SAN JOSE – A family fishing trip ended in tragedy Tuesday afternoon as the father of two children and a family friend drowned while trying to save the youngsters at Coyote Creek at Parkway Lakes north of Metcalf Road.
The youngsters, a 12-year-old boy and a 9-year-old girl, were playing in the approximately knee-deep water when they encountered a slippery spot on the silt-covered creekbed at about 1:30 p.m.
Their father, John McCarthy, 46, and two friends, Norma Mantez, 22, and her fiance, were fishing on the banks of the creek in south San Jose just west of U.S. 101, said San Jose Police Department Public Information Officer Gina Tepoorten.

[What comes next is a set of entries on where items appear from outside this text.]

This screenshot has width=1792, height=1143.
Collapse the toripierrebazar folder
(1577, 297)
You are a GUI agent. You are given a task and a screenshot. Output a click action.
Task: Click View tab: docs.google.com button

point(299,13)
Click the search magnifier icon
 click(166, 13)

McCarthy and Mantez jumped into the slow-moving stream to save the children. The two adults never came out of the water.
They were all San Jose residents.
Current from Coyote Creek, although only several feet deep, apparently dragged the children southward toward the fishing lake, Tepoorten said.

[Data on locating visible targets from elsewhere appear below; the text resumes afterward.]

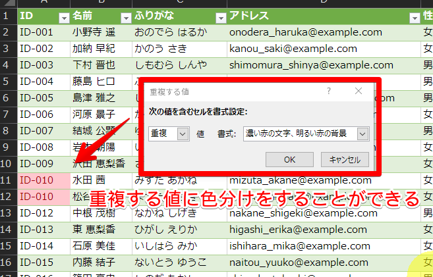Open the アドレス column filter dropdown
This screenshot has height=277, width=433.
pyautogui.click(x=413, y=17)
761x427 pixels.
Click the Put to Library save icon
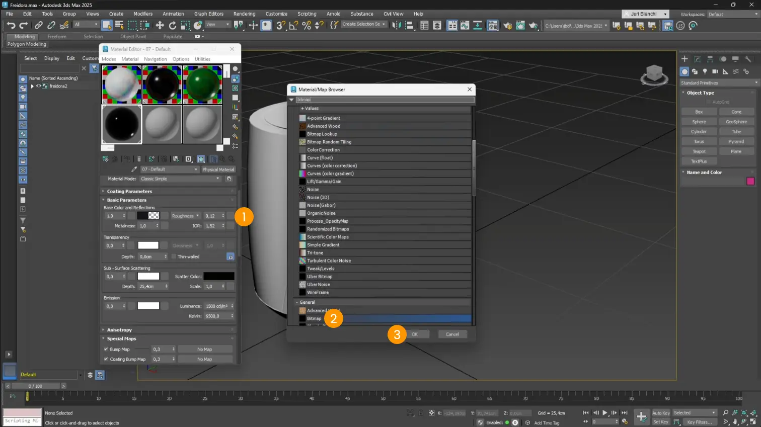(175, 159)
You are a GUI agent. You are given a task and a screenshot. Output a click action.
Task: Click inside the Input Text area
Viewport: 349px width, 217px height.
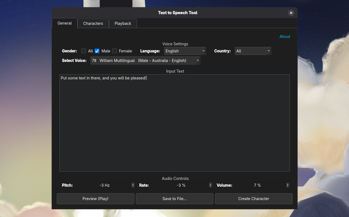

McCarthy and Mantez were able to reach the children and push them to shore. The man on shore pulled the children out of the water to safety.

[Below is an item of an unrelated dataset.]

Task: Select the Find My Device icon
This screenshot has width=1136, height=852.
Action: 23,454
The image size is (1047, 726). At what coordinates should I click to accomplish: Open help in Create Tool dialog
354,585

While the children were saved, the current was too strong for the two adults to stop themselves from being taken under and swept into the lake, Tepoorten said.
“The adults were seen going into the water and weren’t seen after that,” Tepoorten reported.
Tepoorten said both adults could swim, although Mantez was not a strong swimmer. Both were fully clothed. McCarthy was wearing boots.
San Jose Fire Department’s swift water rescue team and Sheriffs Office divers recovered the woman’s body at 3:30 p.m. and the man’s about an hour later from the murky water.
Lt. Dale Unger, the Sheriff’s Department’s underwater search unit commander, said clothing was a major factor for why the adults went under.
“It was defiantly a significant factor,” Unger said. “It just acts like weights in the water.”
The other major factor was the silt on the bottom of the creek bed, Unger said. The children, although in shallow water, had hit a slippery patch and were initially swept away.
Divers had to work through black-out conditions while searching for the bodies.
The bodies were recovered in 10-15 feet of water.
Mantez was found 28 feet from shore while McCarthy was recovered 84 feet from shore, Unger said.
“I’m very proud of my divers,” Unger said.
The children, who were uninjured, were picked up by their mother after she was notified of the tragedy.